Teams could choose where they wanted to go on campus. Their job was to mine the knowledge they had gleaned of empathy interviewing along with some additional logistical instructions. We, as a teaching team, checked in with two groups, providing hands-on guidance to help each team improve their interviewing technique and synthesize initial findings.
Then, roughly two hours later, they were back in studio to unpack their interviews. We then careened them through additional learning, guiding them just enough to get through stages of process necessary for them to arrive at a point of view statement and solidify (somewhat, at least) a design challenge, or "how might we." They then brainstormed around those "how might we"-statements, producing prototype ideas.
So, how did they do?
They were incredible. The day-long class was a gauntlet, and they handled it extraordinarily well. Here are the ideas we currently have on deck:
- Subconscious sleep news: Where news is called into you while you are sleeping
- Artificial intelligence Q&As: Where answers to questions about the news are customized based on what you want
- In-line comments: Where comments are on the side of an article and not relegated to the bottom of the page, below the main content.
- Interactive podcast: This would mix news, your personal data and wiki sources
- Suggested reading: This would build on trusted sources, curating 3-5 links at a time
- Big stories context for mobile: These would be well-written stories providing context on big news stories of the day
- More from reporters & readers: A content area showing more from reporters and readers side by side
- Values news: Where news would be chosen and surfaced to someone based on their values
- Bleeding-edge newsies: A means by which an individual within a certain social circle would be identified as the source of news for that group, and be given a way to deliver news to their circle.

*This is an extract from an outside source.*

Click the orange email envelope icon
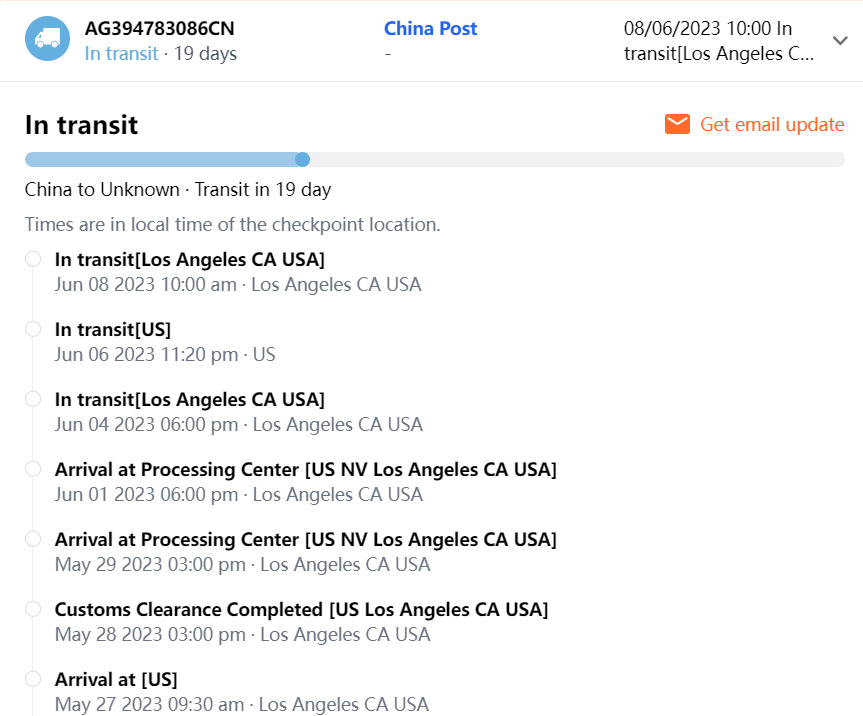The width and height of the screenshot is (863, 716). 677,124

- Being informed score: Think a Fitbit for news. How healthy are you in terms of your news consumption?
- Leveraging signals: A digital service that would tap into social networks. It would operate as a browser plugin to mine users' news desires and leverage signals.
- Digital tools suite for social gathering: A suite of digital tools to prompt people to physically gather at social events around the news.
Now, I am interpreting post-it handwriting on many of these. So, expect some of them to change as I get feedback from teams. But, speaking of feedback, what's yours?
Woah, hold it.
Before you pop your critique hat on (which comes easily to those in the world of editing), here's a constraint. You (yes, you, the person reading this right now) may only deliver feedback in the form of "I like / I wish". In other words, you may begin any comment with "I like...." or "I wish ...".
That's how we do it at the d.school. Why? Because it keeps feedback constructive, and converts criticism into a potential point of action rather than mere tear-down.
So, what's next? Next week, we will be introducing students to the current technological landscape in the news ecosystem. We will be pushing them to fight a bit harder to get out of the octagon-thunderdome of how we think about news. What if we incorporated nature more? What if you weren't allowed to do anything digital (no apps, no platforms, etc.). What if every idea had to be pink?
Remember, constraints can be fun.
We will then call on students to begin prototyping. But we won't be pulling out bins and pipe cleaners. We will ask teams to draw their prototype -- multiple versions of it. They'll draw individually, then in teams, and then as a group. Then, and only then, will we call on them to build.
It's going to be a fun day on Wednesday. A very, very fun day.